Goncourt : la censure devant soi
Attention, danger ! Un des auteurs retenus par la sélection Goncourt défend, pour son roman, l’utilisation de « sensibility readers », une pratique montante anglo-saxonne… de l’interdit
Parmi les 16 livres retenus par l’Académie Goncourt, « Que notre joie demeure », le roman d’un jeune Québécois, Kevin Lambert, met en scène un architecte d’origine afro-québécois. L’auteur s’est félicité d’avoir fait appel à la relecture vigilante d’une consultante éditoriale, québécoise et haïtienne – une « sensibility reader » – comme son personnage. Mieux, il argue que seuls des esprits – forcément – réactionnaires pourraient s’opposer à cette pratique.
C’est pourtant le prix Goncourt 2018, Nicolas Mathieu, difficilement suspect de pensées conservatrices, qui a vivement protesté : « faire de professionnels des sensibilités, d’experts des stéréotypes, de spécialistes de ce qui s’accepte et s’ose à un moment donné la boussole de notre travail, voilà qui nous laisse pour le moins circonspect ».

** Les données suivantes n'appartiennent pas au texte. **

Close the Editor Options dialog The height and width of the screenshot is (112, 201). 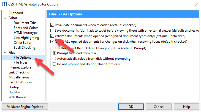click(x=197, y=4)
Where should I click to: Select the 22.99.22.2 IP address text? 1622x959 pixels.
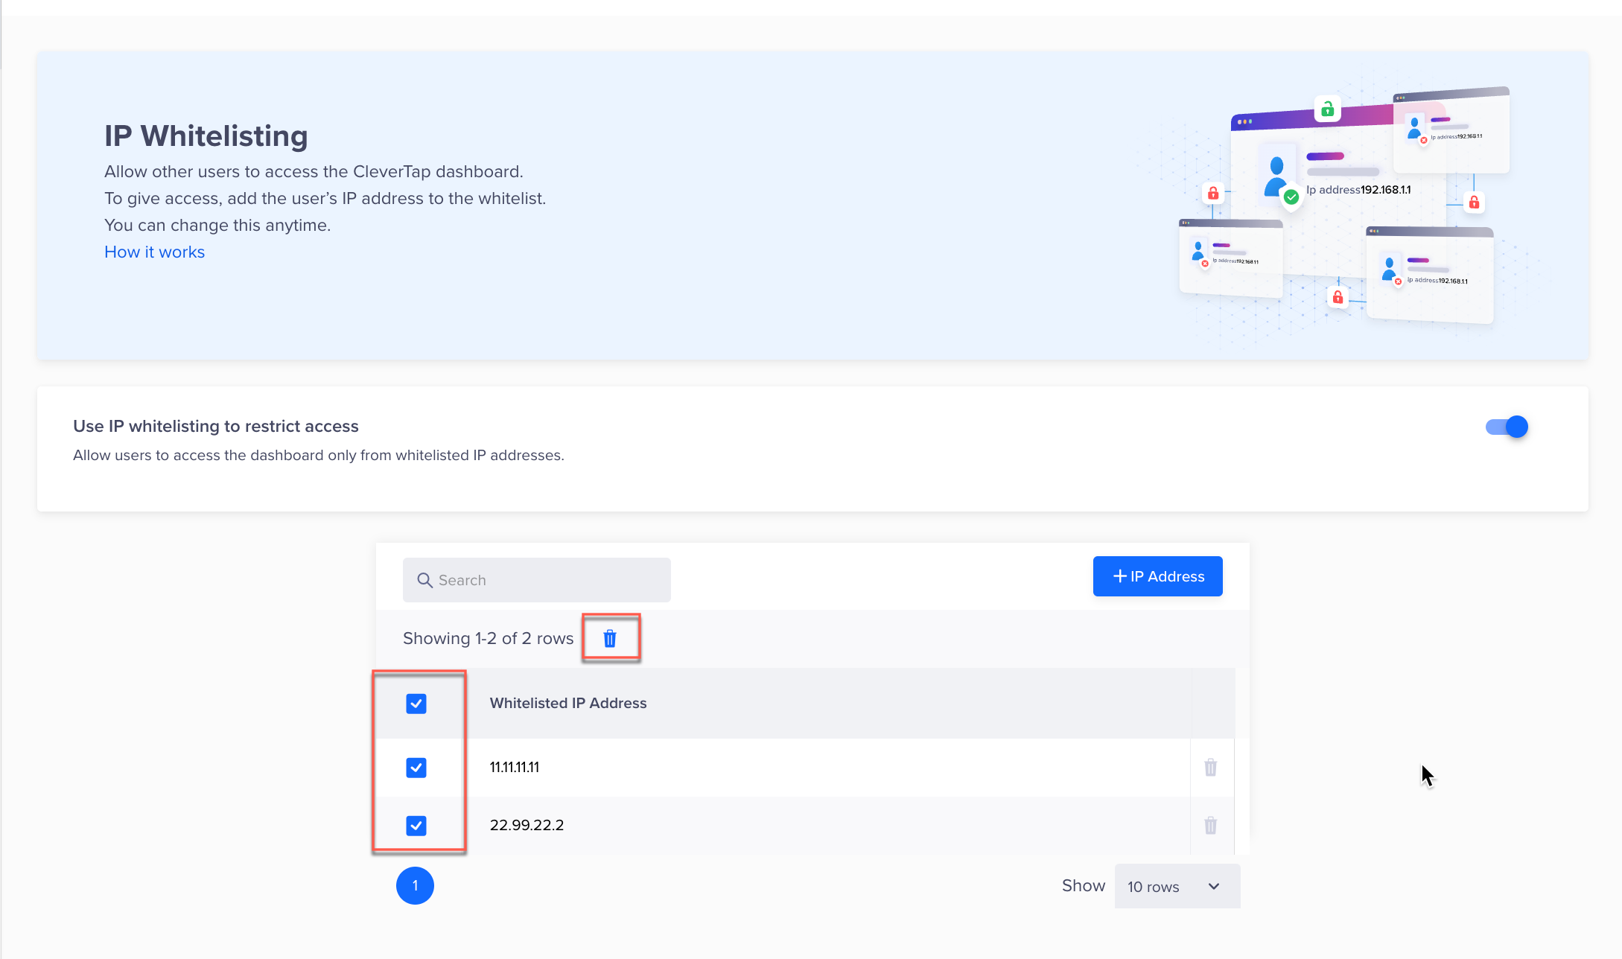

« Sensibility readers « ou « diversity editors »… De quoi s’agit-il ? Traduction possible : « démineurs éditoriaux » ou « lecteurs sensibles ». Présents dans le monde de l’édition depuis plusieurs années, ils officient essentiellement aux États-Unis et au Canada où ils sont chargés de traquer, dans des romans, des contenus « offensants » ou « choquants », porteurs de « biais stéréotypés ».
Soyons clairs : il ne s’agit pas de faire relire un roman par des amis ou des spécialistes, ce que nombre d’écrivains font naturellement, mais de revendiquer le recours à un tiers choisi pour sa seule appartenance identitaire, ethnique ou sexuelle.
L’auteur d’outre-Atlantique, Kevin Lambert, avance : « Qui peut écrire quoi ? Est-ce que tout le monde peut écrire du point de vue de n’importe quel personnage ? ».
Sauf que, si on tire le fil, c’est toute l’idée que l’on peut se faire de la littérature qui s’effondre d’un bloc. Et le spectre des cultures totalitaires qui revient au galop. Au passage, des écrivains sont morts précisément parce qu’ils refusaient de se soumettre.
Si la création est constamment en dialogue avec la morale, c’est généralement pour la combattre, et non pour s’y contraindre. Et elle a toujours été politique. C’est bien en cela que les grands romans, en bouleversant les regards, contribuent à changer le monde. La seule morale qui vaille, ce n’est pas la morale sociale, sociétale, publique, mais bien celle que le créateur s’impose à lui-même.
Le seul « sensibility reader » souhaitable, c’est celui que le romancier porte en lui, d’ailleurs le plus tyrannique. Comme le titre Jean-Paul Dubois, auteur primé : « Tous les hommes n’habitent pas le même monde » . Écrire à partir de soi, mais pour dire une autre expérience que la sienne, c’est tout l’enjeu de la littérature.
Développer le recours à des « lecteurs sensibles », c’est accepter de plier sous la nouvelle terreur engendrée par les réseaux sociaux et les autres procédés de dénonciations ou d’intimidations, anonymes ou pas. Autant poster un « sensibility reader » de l’Armée du Salut dans « Rue des boutiques obscures » de Modiano.
Bien sûr, les manuscrits sont toujours, quand les éditeurs l’estiment nécessaire, relus par des avocats. Ils y traquent les entorses juridiques… pas morales. La loi existe et elle suffit.
Sauf bien naïvement à entrouvrir la porte à un phénomène bien connu historiquement de nos services et qui porte un nom simple : la censure.
Gageons que cela n’échappera pas aux jurés avisés du Prix Goncourt.